There is little wonder uber-wealthy invest in politicians because the yields can be high. Two decades ago, California developer Charles Keating gained infamy by looting Lincoln S&L of $1-billion, an amount that was shocking in its time, less so today.
Regulators tried to examine Keating’s operations but he had invested heavily with United States Senators DeConcini, McCain, Riegle, Cranston and Glenn. After arm twisting from Congress, federal banking supervisors stopped efforts to investigate Keating’s S&L. Unfortunately for both investors and taxpayers, it collapsed two years later.
Had Charles Keating expected his political contributions to provide useful influence?
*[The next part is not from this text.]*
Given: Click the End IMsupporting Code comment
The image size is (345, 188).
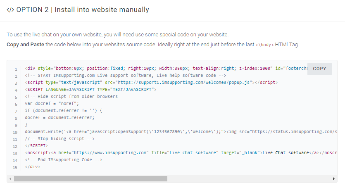Looking at the screenshot, I should point(64,159).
Well, at least he deserves points for honesty. Keating said this in April 1989:
“One question among the many raised in recent weeks had to do with whether my financial support in any way influenced several political figures who took up my cause. I want to say in the most forceful way that I can, I certainly hope so.”
“I don’t consider myself a lobbyist. I hold myself up as a communications consultant. I don’t do any lobbying…”
Bill Gross, a billionaire who oversees mutual funds worth almost $1-trillion, wrote opinions on the present state of government in the USA:
Our government doesn’t work anymore, or perhaps more accurately, when it does, it works for special interests and not the American people…
What amazes me most of all is that politicians can be bought so cheaply.
…there will be no change, until we the American people decide to publicly finance all national and local elections and ban the writing of even a $1 check for our favorite candidates. When special interests write a check, it represents a perversion of democracy.
Don’t imagine that Canadian politics is different than politics in the USA. Our governments also work for special interests and not the Canadian people. This applies at municipal, provincial and federal levels.